◆ GOAL OF THE EXERCISE
What lines in the data below mention the string "computer"? Copy them out.

══════════════════════════════

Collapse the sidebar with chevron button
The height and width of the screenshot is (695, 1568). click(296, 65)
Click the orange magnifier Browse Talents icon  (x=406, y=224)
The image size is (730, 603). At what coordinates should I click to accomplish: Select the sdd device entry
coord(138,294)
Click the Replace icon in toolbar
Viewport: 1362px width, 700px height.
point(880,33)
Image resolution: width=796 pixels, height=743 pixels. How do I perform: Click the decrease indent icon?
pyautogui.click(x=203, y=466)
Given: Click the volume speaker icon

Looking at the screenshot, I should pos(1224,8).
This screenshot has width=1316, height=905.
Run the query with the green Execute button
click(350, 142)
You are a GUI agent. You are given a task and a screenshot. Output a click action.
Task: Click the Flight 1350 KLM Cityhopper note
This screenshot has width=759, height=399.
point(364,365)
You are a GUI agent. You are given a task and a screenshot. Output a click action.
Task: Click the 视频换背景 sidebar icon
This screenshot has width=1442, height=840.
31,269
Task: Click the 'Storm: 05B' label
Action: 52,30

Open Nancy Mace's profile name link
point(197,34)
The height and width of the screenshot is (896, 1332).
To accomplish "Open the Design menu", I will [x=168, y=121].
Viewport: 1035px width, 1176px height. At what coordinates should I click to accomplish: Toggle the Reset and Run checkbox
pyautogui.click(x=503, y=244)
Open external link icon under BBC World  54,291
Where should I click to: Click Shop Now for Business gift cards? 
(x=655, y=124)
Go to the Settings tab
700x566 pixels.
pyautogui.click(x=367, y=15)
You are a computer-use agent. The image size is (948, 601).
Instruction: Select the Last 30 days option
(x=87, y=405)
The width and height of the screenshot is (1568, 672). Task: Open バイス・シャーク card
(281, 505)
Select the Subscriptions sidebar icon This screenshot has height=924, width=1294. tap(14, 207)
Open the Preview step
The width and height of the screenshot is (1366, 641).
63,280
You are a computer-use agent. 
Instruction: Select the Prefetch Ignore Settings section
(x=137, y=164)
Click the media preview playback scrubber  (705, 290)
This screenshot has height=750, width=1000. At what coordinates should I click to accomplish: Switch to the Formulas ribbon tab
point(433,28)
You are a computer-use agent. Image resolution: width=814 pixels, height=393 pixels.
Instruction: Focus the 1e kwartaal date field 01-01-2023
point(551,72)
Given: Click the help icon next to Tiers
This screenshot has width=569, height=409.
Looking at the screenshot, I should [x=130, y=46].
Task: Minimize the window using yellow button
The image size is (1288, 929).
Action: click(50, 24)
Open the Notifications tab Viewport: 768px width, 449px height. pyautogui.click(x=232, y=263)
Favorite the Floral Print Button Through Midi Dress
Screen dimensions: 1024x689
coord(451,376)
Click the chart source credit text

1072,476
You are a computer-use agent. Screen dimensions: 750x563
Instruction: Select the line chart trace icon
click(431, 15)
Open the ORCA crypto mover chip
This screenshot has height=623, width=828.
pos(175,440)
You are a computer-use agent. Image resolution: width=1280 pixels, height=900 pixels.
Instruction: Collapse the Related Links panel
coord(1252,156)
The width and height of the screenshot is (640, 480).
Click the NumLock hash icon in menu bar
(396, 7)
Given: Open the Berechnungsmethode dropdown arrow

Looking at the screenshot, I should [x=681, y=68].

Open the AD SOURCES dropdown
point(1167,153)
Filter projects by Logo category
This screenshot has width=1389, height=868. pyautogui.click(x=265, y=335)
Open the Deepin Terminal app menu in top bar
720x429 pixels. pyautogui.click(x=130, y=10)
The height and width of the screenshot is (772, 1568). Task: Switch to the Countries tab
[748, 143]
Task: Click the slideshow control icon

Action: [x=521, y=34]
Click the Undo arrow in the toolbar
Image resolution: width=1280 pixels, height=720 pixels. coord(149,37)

══════════════════════════════

◆ WRITTEN SOLUTION
You are a computer-use agent. The image size is (948, 601).
You are a computer-use agent. 
You are a computer-use agent. Image resolution: width=814 pixels, height=393 pixels.
You are a computer-use agent. Screen dimensions: 750x563
You are a computer-use agent. Image resolution: width=1280 pixels, height=900 pixels.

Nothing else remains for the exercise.